Attacco a Coinbase
Attacco alla supply chain tramite "Changed-Files"
L’attacco noto come Changed-Files supply chain attack è stato solo una parte iniziale di un attacco più complesso e a più livelli contro la supply chain (catena di fornitura del software) che aveva come obiettivo finale Coinbase, una delle principali piattaforme di scambio di criptovalute.
Nello specifico, i cybercriminali hanno compromesso una GitHub Action chiamata Changed-Files. Le GitHub Actions sono strumenti automatizzati utilizzati all'interno dei progetti per eseguire operazioni come test, build, deploy, ecc. L’azione compromessa veniva utilizzata da un progetto open-source di Coinbase chiamato AgentKit.
Lo scopo dell’attacco era cercare di rubare token di accesso (access tokens) che avrebbero potuto fornire accesso alla piattaforma Coinbase, probabilmente con l’intento di sottrarre dati o fondi.

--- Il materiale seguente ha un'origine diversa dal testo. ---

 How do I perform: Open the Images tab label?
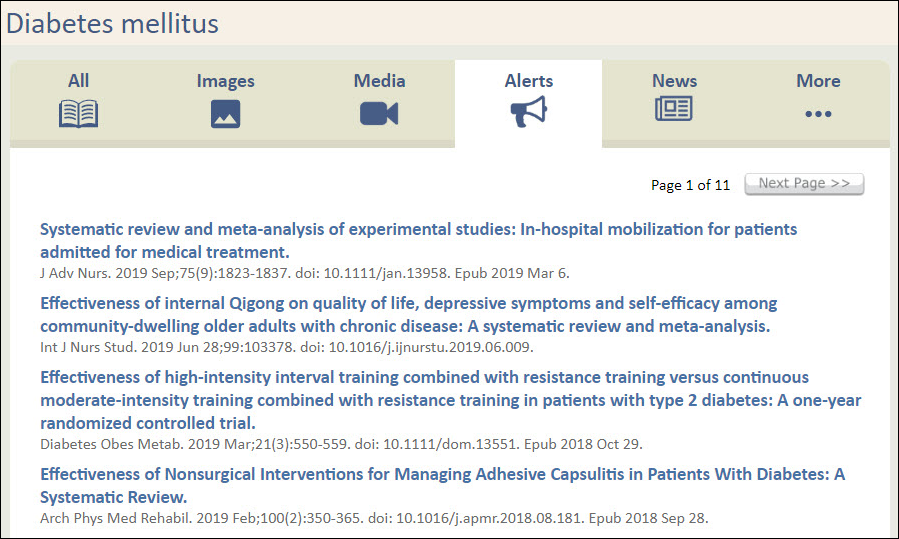226,81
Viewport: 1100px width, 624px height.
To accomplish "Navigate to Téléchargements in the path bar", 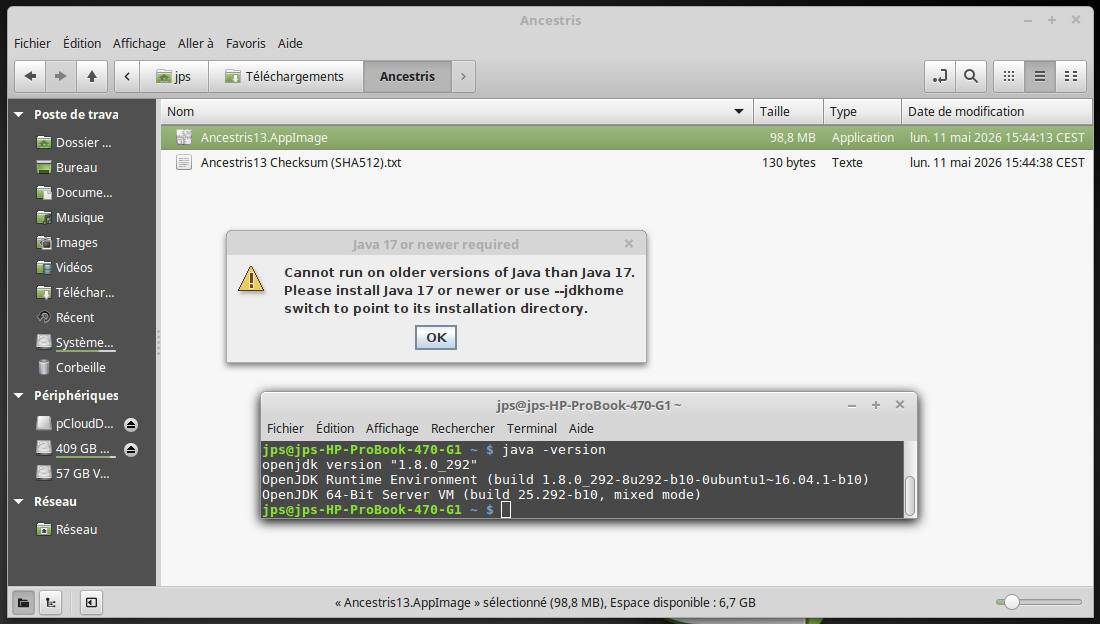I will pyautogui.click(x=286, y=76).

Tuttavia, secondo quanto riportato dalle aziende di sicurezza Wiz e Palo Alto Networks, l’attacco non ha avuto successo: Coinbase non è stata compromessa e nessun dato sensibile è stato sottratto.
Inoltre, Wiz è riuscita a risalire a dettagli sull’autore dell’attacco: si tratterebbe di una persona che parla francese e inglese, e i suoi orari di attività corrispondono a quelli di un fuso orario europeo o africano, suggerendo che si trovi in una di queste regioni.

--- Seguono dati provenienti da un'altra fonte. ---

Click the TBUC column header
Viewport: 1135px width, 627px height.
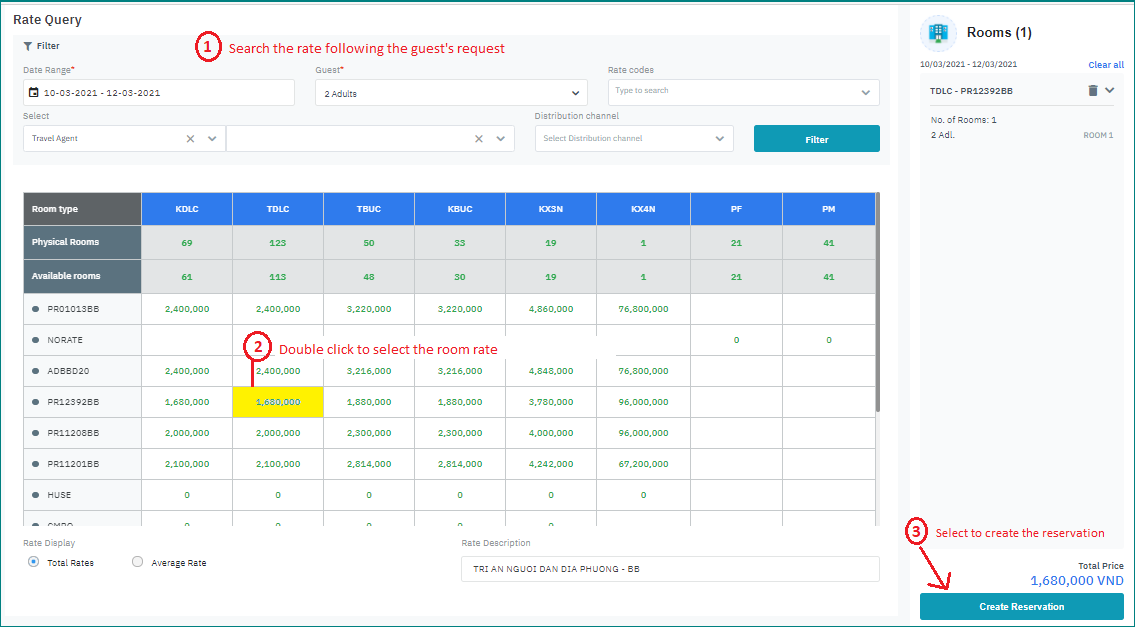[369, 209]
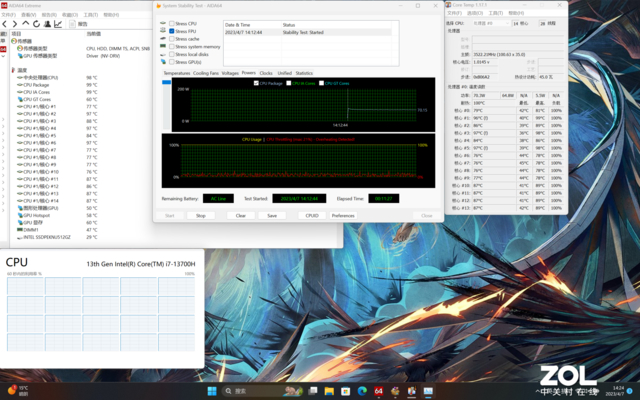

Nel dettaglio secondo un'analisi dettagliata condotta da Palo Alto Networks, l'attacco iniziale aveva come obiettivo Coinbase, focalizzandosi sul flusso CI/CD pubblico di un loro progetto open-source chiamato AgentKit. Tuttavia, l'aggressore non è riuscito a sfruttare i segreti di Coinbase né a pubblicare pacchetti malevoli. Dopo questo tentativo, lo stesso attore ha ampliato l'attacco, compromettendo versioni specifiche di tj-actions/changed-files, un'azione utilizzata in oltre 23.000 repository GitHub. L'attacco è stato identificato il 14 marzo 2025, quando sono state rilevate attività sospette: gli aggressori avevano iniettato un payload che estraeva la memoria del runner CI/CD, esponendo variabili d'ambiente sensibili e segreti direttamente nei log dei workflow.

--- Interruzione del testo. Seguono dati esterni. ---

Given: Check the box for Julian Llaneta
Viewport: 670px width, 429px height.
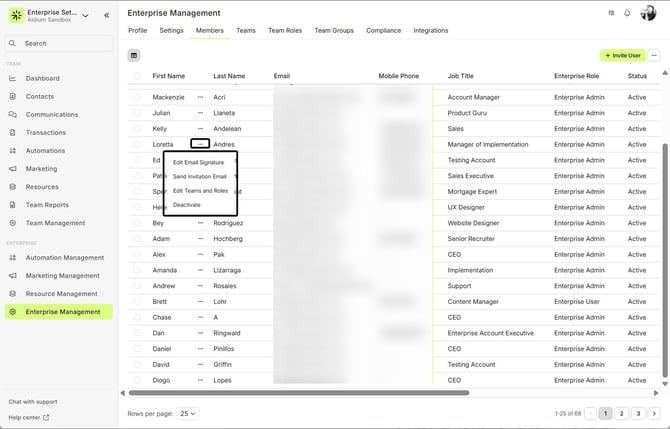Looking at the screenshot, I should pos(137,113).
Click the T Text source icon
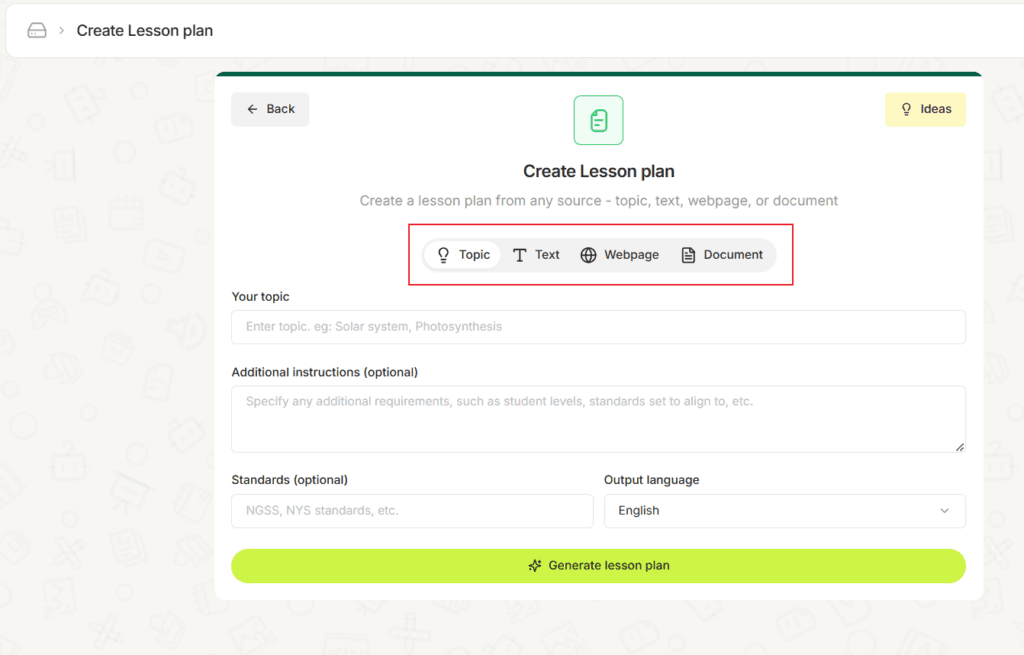 522,254
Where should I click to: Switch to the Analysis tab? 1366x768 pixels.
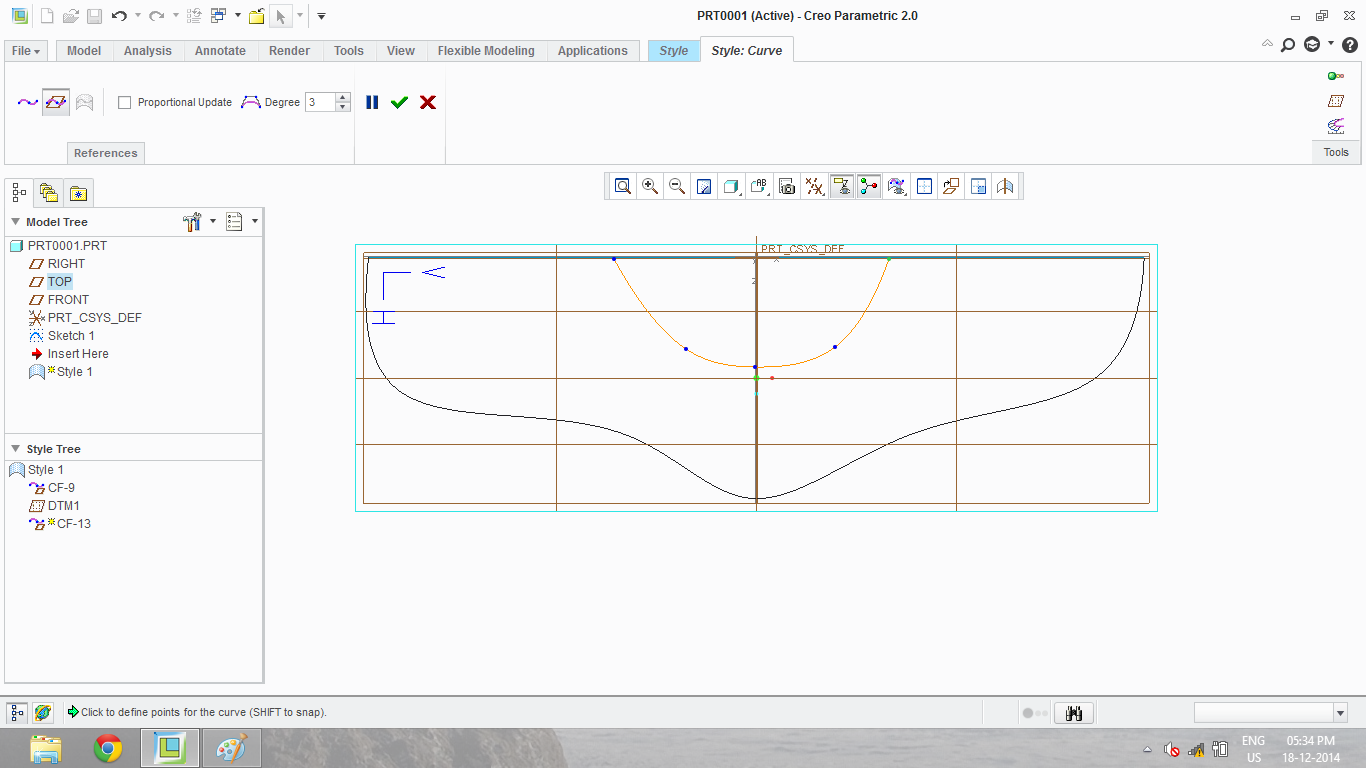click(x=148, y=51)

Le indagini hanno rivelato che la compromissione di tj-actions/changed-files è avvenuta attraverso una dipendenza da un'altra azione compromessa, reviewdog/action-setup. Ulteriori analisi hanno evidenziato che altre azioni appartenenti all'organizzazione reviewdog sono state anch'esse violate. Fortunatamente, i manutentori di tj-actions e reviewdog hanno applicato le misure di sicurezza necessarie per mitigare la minaccia.